On the other hand, based on the aforementioned in vitro and in vivo studies, NC-4-DX emerged as a promising nanocarrier without need of subsequent optimization. Its favorable cellular safety and transfection profile, both in vitro and in vivo, coupled with its slightly negative surface charge (in contrast to the highly positive surface charges observed in NE-mRNAs), position it as a promising candidate for further exploration.
These two selected candidates were utilized to encapsulate mRNA encoding for ovalbumin (mOVA) [42]. To evaluate in vivo immune responses induced by NE-13 and NC-4-DX, animals were intranasally administered twice (day 0 and 7).
The adaptative immune system is designed to provide protection from recurring infections, and can be activated through humoral responses (mainly, antibodies) or cellular responses (T cells). Cellular response can induce specialized T cells, known as cytotoxic T cells (CTLs), or clusters of differentiation 8 (CD8+) T cells.

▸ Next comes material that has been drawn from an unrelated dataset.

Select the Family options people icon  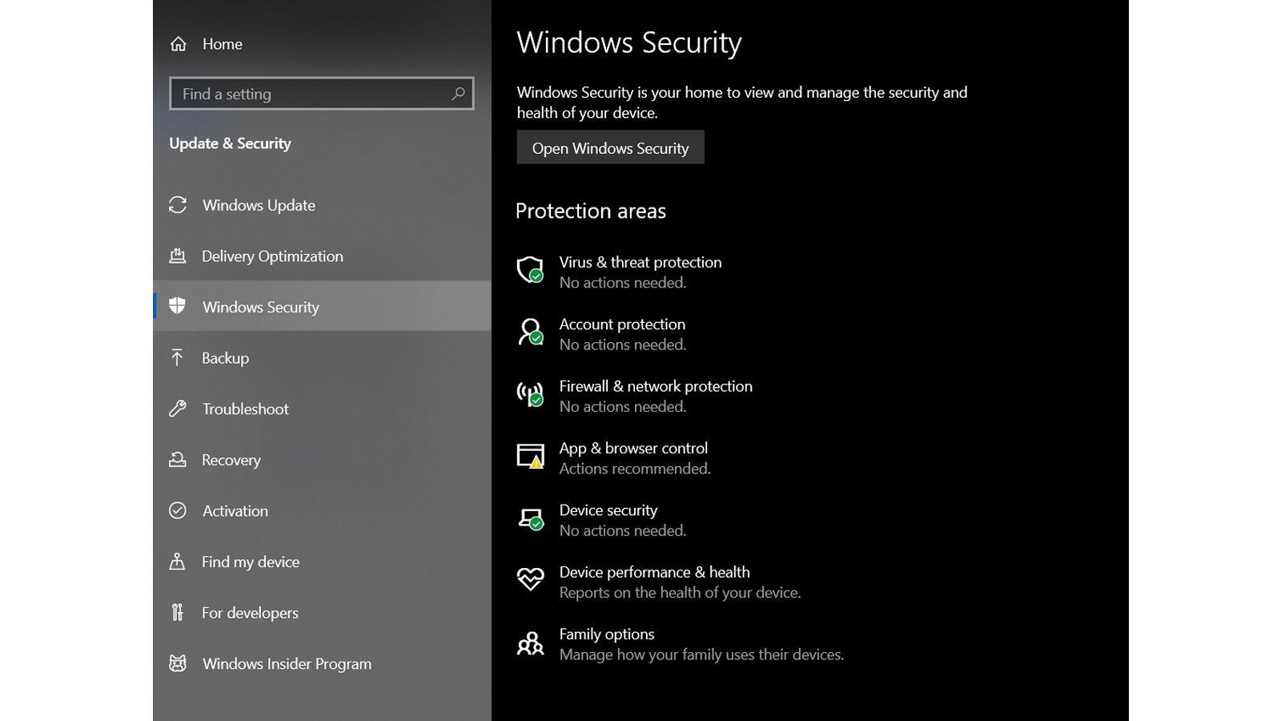[530, 642]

Ideally, the nanosystems developed should be able to induce robust Major Histocompatibility Complex I (MHC-I)-mediated CD8+ T cell responses [43,44]. To evaluate this desirable immune response, detection of antigen-specific CD8+ T cells was performed by MHC I Dextramer-PE staining in PBMCs (collected on day 7, Figure 4, left) and splenocytes (collected on day 10, Figure 4, right).

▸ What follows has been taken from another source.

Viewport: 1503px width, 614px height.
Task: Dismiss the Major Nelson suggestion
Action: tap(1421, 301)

In blood samples, both formulations, NE-13-mOVA and NC-4-DX-mOVA, resulted in an increase in antigen-specific CD8+ T cell numbers (gated as CD45+/CD8+/Dextramer+), as compared with the control group (Figure 4, left). However, although the percentage of antigen-specific CD8+ T cells is similar for both formulations, only NC-4-DX-mOVA has the capacity to induce a statistically significant increase. At day 10 post-administration, splenocytes were harvested and results showed a similar tendency as at day 7 (Figure 4, right). Compared with the control group, both formulations induced an in vivo immune response by increasing the percentage of OVA-specific CD8+ T cells. Further, NC-4-DX-mOVA resulted in the formulation with the highest immunological effect, as previously observed for day 7.

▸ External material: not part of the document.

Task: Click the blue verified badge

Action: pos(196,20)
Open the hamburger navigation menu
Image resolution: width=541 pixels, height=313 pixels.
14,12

To measure CD8+ T cell responses, the quantity of interferon-gamma (IFN-γ) induced in splenocytes following intranasal administration of NE-13-mOVA and NC-4-DX-mOVA (Figure 5). In accordance with blood sample results, immune cells were stimulated by both NE-13-mOVA and NC-4-DX-mOVA formulations, with the latter having a higher evident stimulatory effect. Further, IFN-γ production was higher after OVA stimulation than in unstimulated immune cells for both formulations.
Overall, these results indicated that both NE-13-mOVA and NC-4-DX-mOVA are promising delivery systems for mRNA vaccination, inducing robust CD8+ T cell activation. Furthermore, this study shows consistent cellular immune responses for both OVA-specific CD8+ T cell activation and IFN-γ release, determined by Dextramer and IFN- γ ELISpot assay, two powerful technologies for accurately assessing cellular immune responses after vaccination [45].